Differential oxidation of two thiophene-containing regioisomers to reactive metabolites by cytochrome P450 2C9.

The uricosuric diuretic agent tienilic acid (TA) is a thiophene-containing compound that is metabolized by P450 2C9 to 5-OH-TA. A reactive metabolite of TA also forms a covalent adduct to P450 2C9 that inactivates the enzyme and initiates immune-mediated hepatic injury in humans, purportedly through a thiophene-S-oxide intermediate. The 3-thenoyl regioisomer of TA, tienilic acid isomer (TAI), is chemically very similar and is reported to be oxidized by P450 2C9 to a thiophene-S-oxide, yet it is not a mechanism-based inactivator (MBI) of P450 2C9 and is reported to be an intrinsic hepatotoxin in rats. The goal of the work presented in this article was to identify the reactive metabolites of TA and TAI by the characterization of products derived from P450 2C9-mediated oxidation. In addition, in silico approaches were used to better understand both the mechanisms of oxidation of TA and TAI and/or the structural rearrangements of oxidized thiophene compounds. Incubation of TA with P450 2C9 and NADPH yielded the well-characterized 5-OH-TA metabolite as the major product. However, contrary to previous reports, it was found that TAI was oxidized to two different types of reactive intermediates that ultimately lead to two types of products, a pair of hydroxythiophene/thiolactone tautomers and an S-oxide dimer. Both TA and TAI incorporated ¹⁸O from ¹⁸O₂ into their respective hydroxythiophene/thiolactone metabolites indicating that these products are derived from an arene oxide pathway. Intrinsic reaction coordinate calculations of the rearrangement reactions of the model compound 2-acetylthiophene-S-oxide showed that a 1,5-oxygen migration mechanism is energetically unfavorable and does not yield the 5-OH product but instead yields a six-membered oxathiine ring.

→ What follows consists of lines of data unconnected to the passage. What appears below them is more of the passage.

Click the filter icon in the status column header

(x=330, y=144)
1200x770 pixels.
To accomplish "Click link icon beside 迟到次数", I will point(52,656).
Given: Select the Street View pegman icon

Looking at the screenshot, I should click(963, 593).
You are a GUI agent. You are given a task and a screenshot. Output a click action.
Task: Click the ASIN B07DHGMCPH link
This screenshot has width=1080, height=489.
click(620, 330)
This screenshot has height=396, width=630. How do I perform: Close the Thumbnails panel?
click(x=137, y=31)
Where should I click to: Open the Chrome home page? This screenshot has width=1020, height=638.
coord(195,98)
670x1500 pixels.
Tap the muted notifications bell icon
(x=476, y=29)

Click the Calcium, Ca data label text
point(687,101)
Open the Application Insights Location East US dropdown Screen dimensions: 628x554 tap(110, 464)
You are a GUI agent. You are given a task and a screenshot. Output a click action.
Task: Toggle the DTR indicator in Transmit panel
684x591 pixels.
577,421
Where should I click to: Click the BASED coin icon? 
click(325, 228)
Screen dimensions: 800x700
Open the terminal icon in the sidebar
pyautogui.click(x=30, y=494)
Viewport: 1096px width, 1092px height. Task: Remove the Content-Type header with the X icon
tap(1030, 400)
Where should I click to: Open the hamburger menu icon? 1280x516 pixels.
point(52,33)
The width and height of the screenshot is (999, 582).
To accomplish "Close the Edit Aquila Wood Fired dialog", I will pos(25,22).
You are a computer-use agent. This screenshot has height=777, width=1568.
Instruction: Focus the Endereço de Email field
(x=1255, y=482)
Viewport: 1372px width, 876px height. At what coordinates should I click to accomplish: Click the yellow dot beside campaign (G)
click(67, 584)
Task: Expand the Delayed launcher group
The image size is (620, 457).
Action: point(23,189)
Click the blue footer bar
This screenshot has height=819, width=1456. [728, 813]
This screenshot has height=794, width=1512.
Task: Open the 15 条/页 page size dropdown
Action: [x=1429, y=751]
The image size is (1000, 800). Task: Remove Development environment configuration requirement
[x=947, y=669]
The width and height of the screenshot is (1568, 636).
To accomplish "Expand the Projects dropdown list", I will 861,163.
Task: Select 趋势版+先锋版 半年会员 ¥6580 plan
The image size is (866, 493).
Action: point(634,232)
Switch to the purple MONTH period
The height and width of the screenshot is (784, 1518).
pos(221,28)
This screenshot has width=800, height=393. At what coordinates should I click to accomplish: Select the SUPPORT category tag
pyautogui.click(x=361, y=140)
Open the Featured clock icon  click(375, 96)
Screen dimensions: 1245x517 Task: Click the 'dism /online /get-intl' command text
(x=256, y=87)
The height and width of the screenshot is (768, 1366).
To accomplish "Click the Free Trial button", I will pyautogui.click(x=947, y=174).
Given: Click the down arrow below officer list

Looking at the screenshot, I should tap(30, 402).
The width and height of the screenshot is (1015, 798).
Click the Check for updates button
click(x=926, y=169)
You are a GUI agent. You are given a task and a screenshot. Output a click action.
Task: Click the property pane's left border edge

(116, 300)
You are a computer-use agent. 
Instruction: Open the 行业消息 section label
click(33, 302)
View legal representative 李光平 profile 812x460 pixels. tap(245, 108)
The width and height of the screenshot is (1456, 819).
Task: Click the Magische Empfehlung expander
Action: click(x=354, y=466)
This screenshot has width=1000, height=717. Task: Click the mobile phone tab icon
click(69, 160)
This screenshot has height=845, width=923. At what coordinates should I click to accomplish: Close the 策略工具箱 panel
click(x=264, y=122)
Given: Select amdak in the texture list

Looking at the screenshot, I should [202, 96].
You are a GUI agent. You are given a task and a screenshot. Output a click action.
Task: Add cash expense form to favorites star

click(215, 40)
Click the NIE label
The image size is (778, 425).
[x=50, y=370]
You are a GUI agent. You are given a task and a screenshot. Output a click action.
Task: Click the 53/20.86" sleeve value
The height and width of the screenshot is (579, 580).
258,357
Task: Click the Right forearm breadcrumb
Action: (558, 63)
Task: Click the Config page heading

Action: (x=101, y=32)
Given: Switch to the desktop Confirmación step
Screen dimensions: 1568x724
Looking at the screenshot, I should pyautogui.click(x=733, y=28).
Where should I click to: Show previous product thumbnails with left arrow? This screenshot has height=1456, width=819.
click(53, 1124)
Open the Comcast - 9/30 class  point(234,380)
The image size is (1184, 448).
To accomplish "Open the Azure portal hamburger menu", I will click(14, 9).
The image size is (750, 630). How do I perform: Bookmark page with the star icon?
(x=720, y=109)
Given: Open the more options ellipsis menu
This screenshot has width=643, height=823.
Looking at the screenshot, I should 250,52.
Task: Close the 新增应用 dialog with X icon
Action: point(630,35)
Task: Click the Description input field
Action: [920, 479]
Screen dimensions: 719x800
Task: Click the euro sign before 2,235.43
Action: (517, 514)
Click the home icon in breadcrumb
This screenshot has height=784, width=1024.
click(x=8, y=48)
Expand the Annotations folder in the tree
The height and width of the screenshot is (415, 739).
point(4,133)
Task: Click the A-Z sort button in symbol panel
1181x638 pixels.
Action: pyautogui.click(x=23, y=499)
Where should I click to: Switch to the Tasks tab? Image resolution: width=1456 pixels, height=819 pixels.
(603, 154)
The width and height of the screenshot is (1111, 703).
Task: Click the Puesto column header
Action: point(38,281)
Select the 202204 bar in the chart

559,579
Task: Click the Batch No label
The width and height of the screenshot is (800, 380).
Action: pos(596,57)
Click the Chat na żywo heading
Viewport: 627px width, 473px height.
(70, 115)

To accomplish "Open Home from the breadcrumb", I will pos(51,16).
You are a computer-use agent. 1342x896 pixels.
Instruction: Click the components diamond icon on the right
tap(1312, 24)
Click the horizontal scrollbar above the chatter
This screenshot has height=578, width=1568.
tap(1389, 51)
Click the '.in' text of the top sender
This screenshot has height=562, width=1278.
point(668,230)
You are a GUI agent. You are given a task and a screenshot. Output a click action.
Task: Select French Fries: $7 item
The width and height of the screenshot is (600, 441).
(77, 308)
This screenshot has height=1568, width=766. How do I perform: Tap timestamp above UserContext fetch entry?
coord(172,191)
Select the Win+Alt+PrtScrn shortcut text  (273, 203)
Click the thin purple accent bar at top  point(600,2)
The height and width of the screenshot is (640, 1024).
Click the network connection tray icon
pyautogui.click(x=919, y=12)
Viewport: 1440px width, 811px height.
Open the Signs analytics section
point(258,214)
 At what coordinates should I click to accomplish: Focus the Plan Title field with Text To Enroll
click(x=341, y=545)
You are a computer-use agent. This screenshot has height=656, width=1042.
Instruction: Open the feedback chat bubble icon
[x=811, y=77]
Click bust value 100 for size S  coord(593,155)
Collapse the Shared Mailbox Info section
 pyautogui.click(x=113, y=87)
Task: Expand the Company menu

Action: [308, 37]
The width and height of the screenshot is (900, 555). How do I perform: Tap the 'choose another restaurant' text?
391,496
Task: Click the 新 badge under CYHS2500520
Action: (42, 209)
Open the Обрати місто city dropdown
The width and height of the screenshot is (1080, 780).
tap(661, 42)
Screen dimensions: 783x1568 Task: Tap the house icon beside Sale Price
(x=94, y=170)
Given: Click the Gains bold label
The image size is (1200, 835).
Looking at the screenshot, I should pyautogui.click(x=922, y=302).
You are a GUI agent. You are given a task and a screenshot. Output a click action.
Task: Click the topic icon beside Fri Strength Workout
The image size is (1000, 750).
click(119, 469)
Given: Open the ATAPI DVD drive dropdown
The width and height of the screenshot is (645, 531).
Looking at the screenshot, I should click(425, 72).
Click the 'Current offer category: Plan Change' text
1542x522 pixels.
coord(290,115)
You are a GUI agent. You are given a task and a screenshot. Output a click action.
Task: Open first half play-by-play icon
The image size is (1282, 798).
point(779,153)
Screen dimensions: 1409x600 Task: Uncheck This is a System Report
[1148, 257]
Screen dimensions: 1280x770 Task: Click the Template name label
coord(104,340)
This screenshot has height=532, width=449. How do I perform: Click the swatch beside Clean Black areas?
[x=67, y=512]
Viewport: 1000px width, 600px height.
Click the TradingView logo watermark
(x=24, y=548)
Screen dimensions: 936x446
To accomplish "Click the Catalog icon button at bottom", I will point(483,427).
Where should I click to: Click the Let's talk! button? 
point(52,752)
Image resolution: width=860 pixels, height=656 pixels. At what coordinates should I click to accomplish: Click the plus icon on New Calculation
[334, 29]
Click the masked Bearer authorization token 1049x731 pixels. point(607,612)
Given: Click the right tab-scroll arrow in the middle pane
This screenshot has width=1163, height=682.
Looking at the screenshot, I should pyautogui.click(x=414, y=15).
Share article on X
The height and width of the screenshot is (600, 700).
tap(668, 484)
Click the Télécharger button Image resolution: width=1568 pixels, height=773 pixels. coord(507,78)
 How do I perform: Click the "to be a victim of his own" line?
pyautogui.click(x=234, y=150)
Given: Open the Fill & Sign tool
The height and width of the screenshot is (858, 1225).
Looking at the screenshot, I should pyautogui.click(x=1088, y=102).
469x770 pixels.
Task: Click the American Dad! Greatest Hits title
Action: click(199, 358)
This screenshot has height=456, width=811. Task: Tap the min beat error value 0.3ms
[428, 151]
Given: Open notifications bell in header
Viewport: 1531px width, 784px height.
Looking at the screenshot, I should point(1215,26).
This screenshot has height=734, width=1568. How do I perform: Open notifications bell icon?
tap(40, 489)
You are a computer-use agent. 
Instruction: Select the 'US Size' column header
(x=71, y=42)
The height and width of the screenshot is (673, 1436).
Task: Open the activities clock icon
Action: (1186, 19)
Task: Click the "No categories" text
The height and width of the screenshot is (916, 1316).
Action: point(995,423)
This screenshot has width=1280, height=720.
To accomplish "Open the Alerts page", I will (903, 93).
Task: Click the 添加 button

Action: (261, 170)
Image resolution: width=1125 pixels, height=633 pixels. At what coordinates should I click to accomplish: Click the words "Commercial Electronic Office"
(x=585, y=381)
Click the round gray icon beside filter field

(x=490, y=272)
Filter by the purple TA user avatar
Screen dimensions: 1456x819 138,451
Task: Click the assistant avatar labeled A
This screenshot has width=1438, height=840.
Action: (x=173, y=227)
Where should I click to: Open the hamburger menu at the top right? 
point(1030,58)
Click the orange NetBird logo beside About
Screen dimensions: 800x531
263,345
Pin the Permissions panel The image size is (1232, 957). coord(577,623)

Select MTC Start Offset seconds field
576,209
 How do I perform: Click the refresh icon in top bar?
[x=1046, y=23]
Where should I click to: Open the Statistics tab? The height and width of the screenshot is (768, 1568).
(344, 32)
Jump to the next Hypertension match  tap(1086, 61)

Therefore, arene oxide formation and subsequent NIH-shift rearrangement remains the favored mechanism for formation of 5-OH-TA. This also implicates the arene oxide as the initiating factor in TA induced liver injury via covalent modification of P450 2C9. Finally, in silico modeling of P450 2C9 active site ligand interactions with TA using the catalytically active iron-oxo species revealed significant differences in the orientations of TA and TAI in the active site, which correlated well with experimental results showing that TA was oxidized only to a ring carbon hydroxylated product, whereas TAI formed both ring carbon hydroxylated products and an S-oxide.